Only the lines from the start of the entries up to and including the line with "Task: Click 'Search" should be written out, exactly as they stand.
START Information
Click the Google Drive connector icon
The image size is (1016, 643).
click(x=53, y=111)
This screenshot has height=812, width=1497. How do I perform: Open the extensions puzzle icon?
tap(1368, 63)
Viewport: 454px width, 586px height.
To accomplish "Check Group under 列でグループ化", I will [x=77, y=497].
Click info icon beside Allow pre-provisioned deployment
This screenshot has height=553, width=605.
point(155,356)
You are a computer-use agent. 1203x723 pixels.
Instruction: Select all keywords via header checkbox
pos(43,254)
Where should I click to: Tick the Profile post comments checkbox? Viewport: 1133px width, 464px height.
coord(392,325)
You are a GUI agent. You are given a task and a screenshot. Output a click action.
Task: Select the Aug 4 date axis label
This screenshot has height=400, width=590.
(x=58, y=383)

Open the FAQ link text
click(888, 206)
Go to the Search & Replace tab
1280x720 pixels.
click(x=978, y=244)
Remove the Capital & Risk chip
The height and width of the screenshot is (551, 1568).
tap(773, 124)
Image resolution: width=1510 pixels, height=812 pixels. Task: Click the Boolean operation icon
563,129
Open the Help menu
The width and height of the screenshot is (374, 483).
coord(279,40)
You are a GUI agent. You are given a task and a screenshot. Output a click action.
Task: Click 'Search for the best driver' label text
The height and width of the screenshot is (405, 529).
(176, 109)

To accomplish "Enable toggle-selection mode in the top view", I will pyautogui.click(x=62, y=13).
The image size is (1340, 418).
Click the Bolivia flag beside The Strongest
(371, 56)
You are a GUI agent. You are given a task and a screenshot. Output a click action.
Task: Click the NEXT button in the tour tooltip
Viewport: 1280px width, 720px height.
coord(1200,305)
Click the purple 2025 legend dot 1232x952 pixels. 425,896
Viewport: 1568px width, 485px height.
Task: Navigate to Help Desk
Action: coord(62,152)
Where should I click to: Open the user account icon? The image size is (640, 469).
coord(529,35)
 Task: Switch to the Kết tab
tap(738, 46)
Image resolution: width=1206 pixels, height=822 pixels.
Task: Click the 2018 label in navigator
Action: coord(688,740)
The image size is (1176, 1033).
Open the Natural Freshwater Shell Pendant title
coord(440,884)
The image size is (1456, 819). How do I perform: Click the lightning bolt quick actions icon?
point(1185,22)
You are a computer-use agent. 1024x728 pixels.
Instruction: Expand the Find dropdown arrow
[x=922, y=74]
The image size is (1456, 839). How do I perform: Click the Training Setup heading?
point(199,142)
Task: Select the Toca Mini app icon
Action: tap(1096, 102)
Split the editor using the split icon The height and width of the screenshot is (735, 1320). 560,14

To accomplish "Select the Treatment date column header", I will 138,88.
END Information
=== Exercise answer ===
Click the Google Drive connector icon
The image size is (1016, 643).
click(x=53, y=111)
This screenshot has height=812, width=1497. How do I perform: Open the extensions puzzle icon?
tap(1368, 63)
Viewport: 454px width, 586px height.
To accomplish "Check Group under 列でグループ化", I will [x=77, y=497].
Click info icon beside Allow pre-provisioned deployment
This screenshot has height=553, width=605.
point(155,356)
You are a computer-use agent. 1203x723 pixels.
Instruction: Select all keywords via header checkbox
pos(43,254)
Where should I click to: Tick the Profile post comments checkbox? Viewport: 1133px width, 464px height.
coord(392,325)
You are a GUI agent. You are given a task and a screenshot. Output a click action.
Task: Select the Aug 4 date axis label
This screenshot has height=400, width=590.
(x=58, y=383)

Open the FAQ link text
click(888, 206)
Go to the Search & Replace tab
1280x720 pixels.
click(x=978, y=244)
Remove the Capital & Risk chip
The height and width of the screenshot is (551, 1568).
tap(773, 124)
Image resolution: width=1510 pixels, height=812 pixels. Task: Click the Boolean operation icon
563,129
Open the Help menu
The width and height of the screenshot is (374, 483).
coord(279,40)
You are a GUI agent. You are given a task and a screenshot. Output a click action.
Task: Click 'Search for the best driver' label text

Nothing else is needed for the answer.